Georgia HOT Lanes Create Congestion, Disappointment

The Newspaper
by The Newspaper

Georgia’s introduction of high occupancy toll (HOT) lanes on Interstate 85 at the beginning of the month has already turned into a public relations disaster. During rush hour, motorists found themselves stranded in the general purpose lanes as the adjacent HOT lane — constructed and maintained with their tax dollars — were essentially unused. Drivers balked at paying the stiff $5.40 entrance tax for permission to enter, leaving the existing lane space to go to waste. Governor Nathan Deal (R) intervened swiftly on October 6 to order the State Road and Tollway Authority (SRTA) to lower the cost of using the toll lane.



“Looking at what we’ve learned from our first four work days with the HOT lanes, I’ve asked SRTA to improve utilization of the express lanes,” Deal said in a statement. “In the short term, the toll rate will lower — starting with Thursday afternoon’s commute — but the effective rate will continue to change to regulate speed and volume.”

The HOT lanes idea was hailed from the start as an important advance in the region’s transportation network.

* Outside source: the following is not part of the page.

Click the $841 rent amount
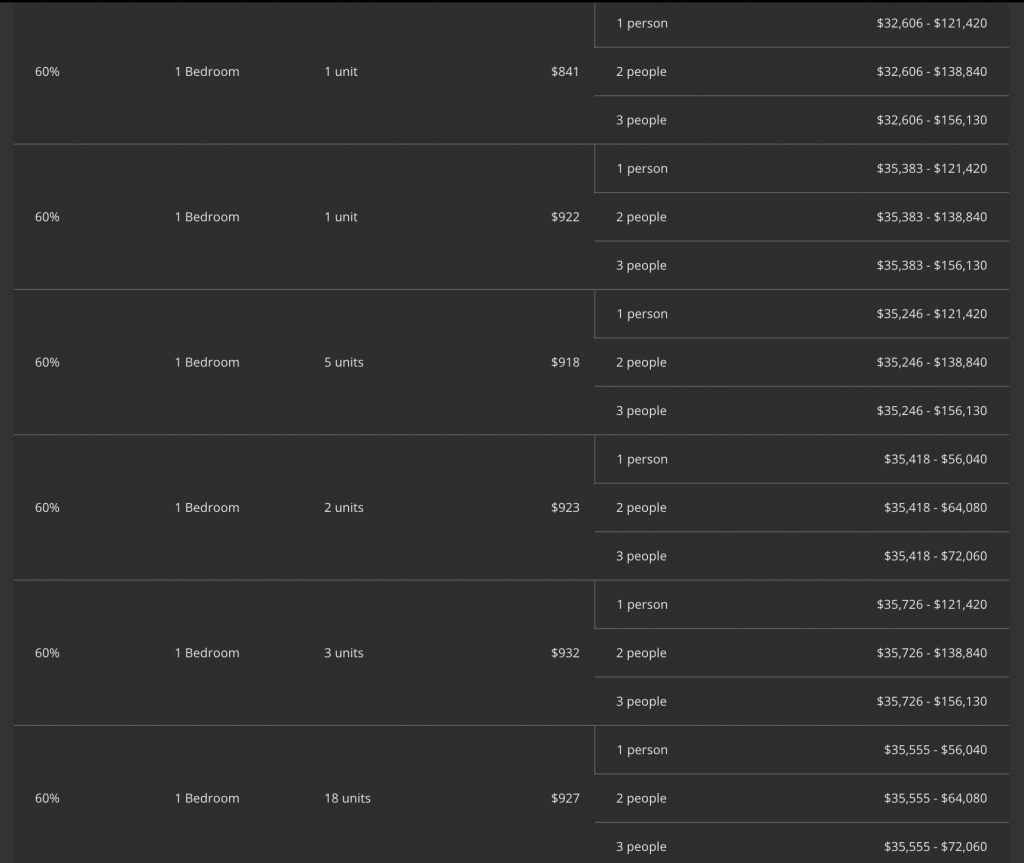The width and height of the screenshot is (1024, 863). [x=564, y=72]
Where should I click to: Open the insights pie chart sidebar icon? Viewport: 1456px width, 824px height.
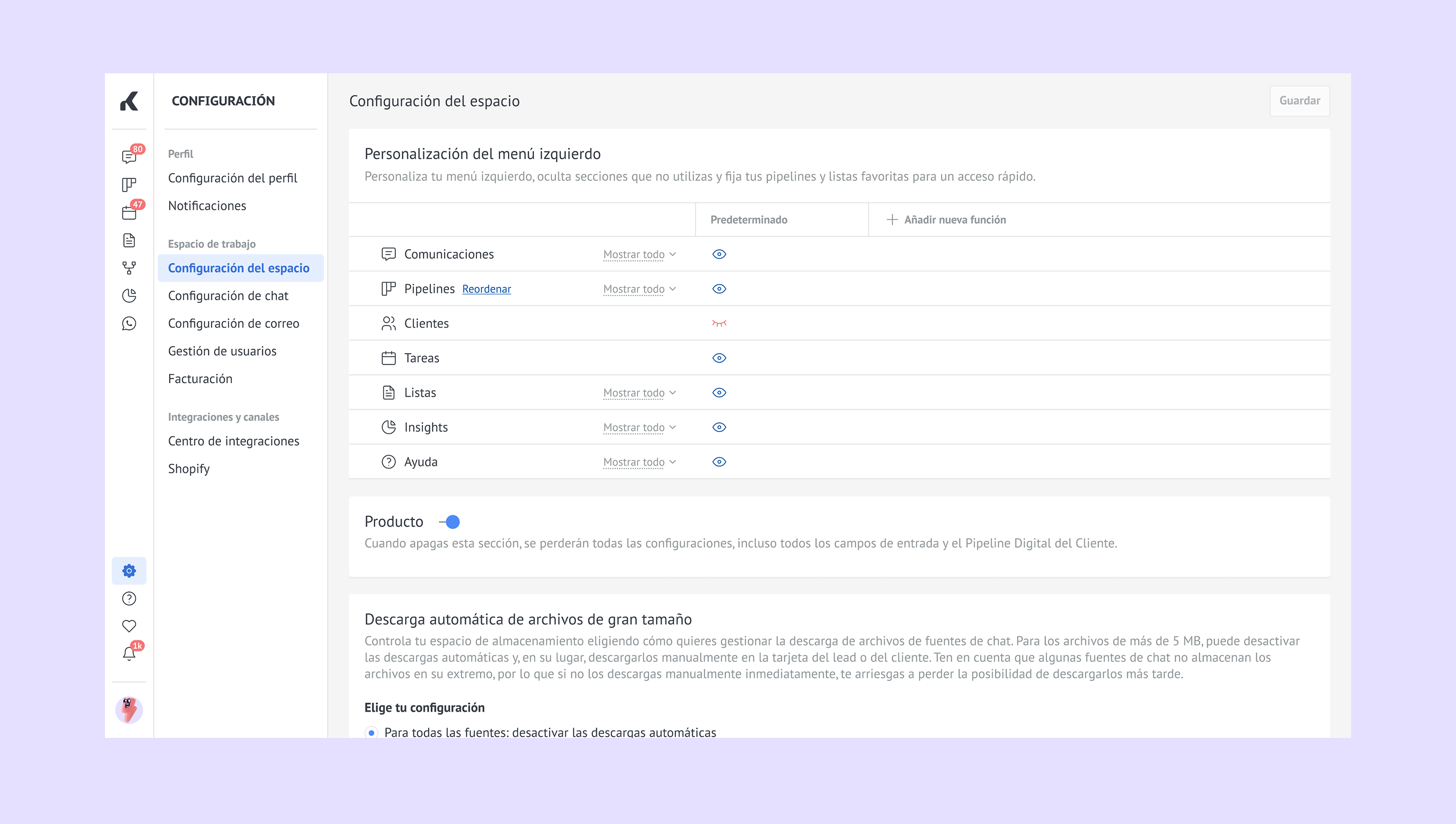129,295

Using $110 million in federal gas tax dollars, a system of gantries was set up requiring drivers to install an electronic transponder, called the Peach Pass, if they wished to pay to use a 15-mile stretch of the freeway that previously had been set aside as a high-occupancy vehicle (HOV), free for the use of anyone carrying an extra passenger in his vehicle. The change to the HOT format was hailed as a proven concept.

“The opening of the I-85 Express Lanes will represent a new era in transportation innovation,” SRTA Executive Director Gena L. Evans, said on September 16.

After the project actually opened for business, motorist Howard Rodgers quickly racked up more than 1500 electronic and hardcopy signatures on a petition calling for a halt to the HOT lanes.

“By removing the existing HOV lane for use as a toll lane the state has created daily traffic jams and backlogs causing greater pollution, increased travel times, and an extra tax on the citizens of Gwinnett County and points north during times of economic decline,” the petition states. “The adjustable toll system amounts to a monopoly on the travel lane requiring customer to pay a higher surcharge (price gouging) for the ability to arrive to or from work in a timely manner.”

Deal forced state officials to ask the Federal Highway Administration for permission to allow vehicles with two, as opposed to three, people on board to use the express lanes for free. I-85 is not the only HOT lane to fail. In Washington State, the State Route 167 HOT lanes are on their third year in operation. According to the third-quarter financial results, it cost $173,939 more in toll collection expenses to operate the lanes than was generated in revenue in fiscal 2011.

[Courtesy: Thenewspaper.com]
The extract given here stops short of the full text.